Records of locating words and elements
## Begin
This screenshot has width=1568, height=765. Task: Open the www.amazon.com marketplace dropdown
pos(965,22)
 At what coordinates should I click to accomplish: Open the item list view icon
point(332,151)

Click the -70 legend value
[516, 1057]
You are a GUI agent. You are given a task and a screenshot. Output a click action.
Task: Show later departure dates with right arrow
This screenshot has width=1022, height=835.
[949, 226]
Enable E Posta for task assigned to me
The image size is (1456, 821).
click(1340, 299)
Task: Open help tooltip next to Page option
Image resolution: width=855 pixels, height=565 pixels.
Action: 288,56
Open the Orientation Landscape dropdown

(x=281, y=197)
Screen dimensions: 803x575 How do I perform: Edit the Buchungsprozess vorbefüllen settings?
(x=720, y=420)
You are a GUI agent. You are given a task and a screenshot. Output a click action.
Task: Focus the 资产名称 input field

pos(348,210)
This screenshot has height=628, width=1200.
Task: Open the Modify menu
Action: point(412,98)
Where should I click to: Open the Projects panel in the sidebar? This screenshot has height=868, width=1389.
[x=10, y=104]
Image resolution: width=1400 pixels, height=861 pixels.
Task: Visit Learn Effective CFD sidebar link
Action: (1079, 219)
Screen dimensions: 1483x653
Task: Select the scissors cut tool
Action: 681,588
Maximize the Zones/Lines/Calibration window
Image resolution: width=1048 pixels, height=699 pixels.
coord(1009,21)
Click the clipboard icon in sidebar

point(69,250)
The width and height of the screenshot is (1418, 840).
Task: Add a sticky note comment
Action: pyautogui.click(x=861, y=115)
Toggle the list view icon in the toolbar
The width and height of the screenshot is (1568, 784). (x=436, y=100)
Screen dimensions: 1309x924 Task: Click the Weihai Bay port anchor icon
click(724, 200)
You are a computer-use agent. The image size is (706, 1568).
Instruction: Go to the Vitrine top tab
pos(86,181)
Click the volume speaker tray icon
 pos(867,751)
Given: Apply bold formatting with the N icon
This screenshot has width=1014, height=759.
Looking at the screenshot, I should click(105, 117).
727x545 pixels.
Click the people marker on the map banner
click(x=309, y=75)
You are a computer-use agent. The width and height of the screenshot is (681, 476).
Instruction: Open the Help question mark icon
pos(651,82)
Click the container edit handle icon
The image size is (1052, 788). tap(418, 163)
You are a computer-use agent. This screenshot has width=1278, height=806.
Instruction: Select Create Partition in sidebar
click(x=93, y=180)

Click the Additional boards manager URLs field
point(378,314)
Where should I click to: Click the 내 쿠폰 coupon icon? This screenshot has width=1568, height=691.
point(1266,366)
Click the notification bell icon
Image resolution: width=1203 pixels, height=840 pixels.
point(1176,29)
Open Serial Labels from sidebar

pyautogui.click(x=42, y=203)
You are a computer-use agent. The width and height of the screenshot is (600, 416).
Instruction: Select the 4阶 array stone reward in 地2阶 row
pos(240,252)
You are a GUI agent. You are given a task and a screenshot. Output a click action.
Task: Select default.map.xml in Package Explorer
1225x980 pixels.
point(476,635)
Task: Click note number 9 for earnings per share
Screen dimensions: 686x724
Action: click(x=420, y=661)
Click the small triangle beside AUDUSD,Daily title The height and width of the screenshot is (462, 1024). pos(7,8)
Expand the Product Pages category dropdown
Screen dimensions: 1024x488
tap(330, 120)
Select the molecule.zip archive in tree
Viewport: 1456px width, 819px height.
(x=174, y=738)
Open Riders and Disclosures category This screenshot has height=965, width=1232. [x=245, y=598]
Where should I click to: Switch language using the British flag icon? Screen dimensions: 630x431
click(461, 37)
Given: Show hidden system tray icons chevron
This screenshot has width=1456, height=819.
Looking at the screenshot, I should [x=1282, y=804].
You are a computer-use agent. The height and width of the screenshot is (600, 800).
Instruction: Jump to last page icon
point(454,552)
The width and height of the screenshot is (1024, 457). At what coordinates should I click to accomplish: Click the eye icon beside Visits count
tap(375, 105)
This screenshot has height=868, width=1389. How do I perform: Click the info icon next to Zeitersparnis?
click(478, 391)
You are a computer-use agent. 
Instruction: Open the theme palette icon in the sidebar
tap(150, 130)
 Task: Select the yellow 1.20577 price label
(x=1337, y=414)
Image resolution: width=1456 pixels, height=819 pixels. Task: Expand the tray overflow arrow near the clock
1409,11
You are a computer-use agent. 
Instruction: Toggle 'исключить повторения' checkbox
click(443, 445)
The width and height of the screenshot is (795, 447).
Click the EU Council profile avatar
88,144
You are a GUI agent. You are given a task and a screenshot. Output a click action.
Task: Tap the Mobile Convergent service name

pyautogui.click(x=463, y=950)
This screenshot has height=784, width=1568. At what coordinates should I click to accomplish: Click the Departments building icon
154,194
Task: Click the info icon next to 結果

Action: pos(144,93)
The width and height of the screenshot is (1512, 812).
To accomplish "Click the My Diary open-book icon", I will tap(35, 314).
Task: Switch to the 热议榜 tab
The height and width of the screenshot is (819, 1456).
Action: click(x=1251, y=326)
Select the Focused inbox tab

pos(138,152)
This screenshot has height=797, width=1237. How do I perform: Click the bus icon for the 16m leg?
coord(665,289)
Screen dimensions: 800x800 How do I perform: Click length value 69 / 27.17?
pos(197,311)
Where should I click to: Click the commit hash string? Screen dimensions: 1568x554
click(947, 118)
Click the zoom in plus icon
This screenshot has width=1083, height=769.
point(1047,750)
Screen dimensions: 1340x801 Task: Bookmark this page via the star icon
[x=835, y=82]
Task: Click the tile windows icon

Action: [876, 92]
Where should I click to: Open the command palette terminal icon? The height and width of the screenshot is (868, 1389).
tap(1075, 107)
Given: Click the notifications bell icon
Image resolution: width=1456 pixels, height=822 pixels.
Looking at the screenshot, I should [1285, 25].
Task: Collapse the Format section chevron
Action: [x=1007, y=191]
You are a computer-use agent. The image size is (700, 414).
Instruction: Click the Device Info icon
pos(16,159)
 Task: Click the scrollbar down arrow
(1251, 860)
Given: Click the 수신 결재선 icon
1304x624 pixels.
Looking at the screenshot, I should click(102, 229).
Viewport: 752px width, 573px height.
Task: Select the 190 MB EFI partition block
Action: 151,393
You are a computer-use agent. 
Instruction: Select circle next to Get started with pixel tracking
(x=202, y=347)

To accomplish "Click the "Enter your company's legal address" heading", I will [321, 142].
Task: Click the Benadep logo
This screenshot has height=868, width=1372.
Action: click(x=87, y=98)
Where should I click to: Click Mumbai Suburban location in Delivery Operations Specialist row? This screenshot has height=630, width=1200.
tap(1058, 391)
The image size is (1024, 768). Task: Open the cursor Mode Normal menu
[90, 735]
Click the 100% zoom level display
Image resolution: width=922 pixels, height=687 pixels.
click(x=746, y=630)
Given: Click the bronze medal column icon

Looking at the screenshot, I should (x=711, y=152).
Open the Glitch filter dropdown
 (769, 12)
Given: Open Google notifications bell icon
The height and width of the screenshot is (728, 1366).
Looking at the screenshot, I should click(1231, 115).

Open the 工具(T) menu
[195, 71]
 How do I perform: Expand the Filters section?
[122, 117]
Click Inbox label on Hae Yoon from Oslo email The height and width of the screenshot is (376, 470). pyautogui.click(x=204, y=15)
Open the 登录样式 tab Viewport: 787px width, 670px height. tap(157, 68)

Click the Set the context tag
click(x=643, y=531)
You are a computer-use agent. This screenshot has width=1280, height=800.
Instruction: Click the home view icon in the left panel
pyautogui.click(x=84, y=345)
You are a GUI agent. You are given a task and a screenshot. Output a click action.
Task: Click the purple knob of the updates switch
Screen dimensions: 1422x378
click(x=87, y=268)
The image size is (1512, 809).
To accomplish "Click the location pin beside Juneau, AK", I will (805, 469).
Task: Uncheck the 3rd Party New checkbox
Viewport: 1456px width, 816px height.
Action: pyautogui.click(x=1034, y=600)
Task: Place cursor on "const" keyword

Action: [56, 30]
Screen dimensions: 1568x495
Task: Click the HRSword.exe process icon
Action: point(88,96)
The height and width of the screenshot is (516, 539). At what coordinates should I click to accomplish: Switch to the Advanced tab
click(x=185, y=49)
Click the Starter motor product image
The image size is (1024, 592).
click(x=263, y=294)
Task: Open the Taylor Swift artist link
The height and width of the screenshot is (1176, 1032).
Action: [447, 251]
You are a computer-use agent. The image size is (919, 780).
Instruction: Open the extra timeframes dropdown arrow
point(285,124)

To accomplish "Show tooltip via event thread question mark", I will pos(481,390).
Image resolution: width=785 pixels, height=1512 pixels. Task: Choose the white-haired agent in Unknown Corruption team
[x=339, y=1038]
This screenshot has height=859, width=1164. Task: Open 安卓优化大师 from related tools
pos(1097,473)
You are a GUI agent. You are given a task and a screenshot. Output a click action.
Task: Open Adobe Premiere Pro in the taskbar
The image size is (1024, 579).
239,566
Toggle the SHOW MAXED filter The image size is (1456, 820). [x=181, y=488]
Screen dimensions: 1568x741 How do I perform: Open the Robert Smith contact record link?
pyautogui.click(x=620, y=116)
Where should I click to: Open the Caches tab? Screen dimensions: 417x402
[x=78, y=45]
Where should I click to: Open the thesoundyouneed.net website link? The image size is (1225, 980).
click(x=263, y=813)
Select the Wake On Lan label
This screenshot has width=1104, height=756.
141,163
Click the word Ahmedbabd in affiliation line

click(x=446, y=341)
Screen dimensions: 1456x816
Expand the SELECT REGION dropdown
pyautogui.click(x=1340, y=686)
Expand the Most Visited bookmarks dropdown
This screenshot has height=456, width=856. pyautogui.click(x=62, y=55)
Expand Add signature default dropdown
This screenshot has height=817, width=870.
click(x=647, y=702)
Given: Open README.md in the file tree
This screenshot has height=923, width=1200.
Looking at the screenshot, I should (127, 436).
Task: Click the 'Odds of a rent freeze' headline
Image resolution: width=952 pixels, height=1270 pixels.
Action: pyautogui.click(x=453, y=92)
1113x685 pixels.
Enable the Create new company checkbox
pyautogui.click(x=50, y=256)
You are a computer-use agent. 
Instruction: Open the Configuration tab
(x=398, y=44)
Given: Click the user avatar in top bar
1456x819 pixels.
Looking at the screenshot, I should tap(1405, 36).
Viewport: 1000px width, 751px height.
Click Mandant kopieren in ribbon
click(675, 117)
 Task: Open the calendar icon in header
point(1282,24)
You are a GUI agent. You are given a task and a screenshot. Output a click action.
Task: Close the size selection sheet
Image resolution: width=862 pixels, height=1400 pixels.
## End
→ WHAT YOU WILL DO:
Locate every line in the rows above that includes the string "link", and copy each of those lines. Case matters.

→ ANSWER:
Task: Visit Learn Effective CFD sidebar link
Task: Open the Taylor Swift artist link
Screen dimensions: 1568x741 How do I perform: Open the Robert Smith contact record link?
Where should I click to: Open the thesoundyouneed.net website link? The image size is (1225, 980).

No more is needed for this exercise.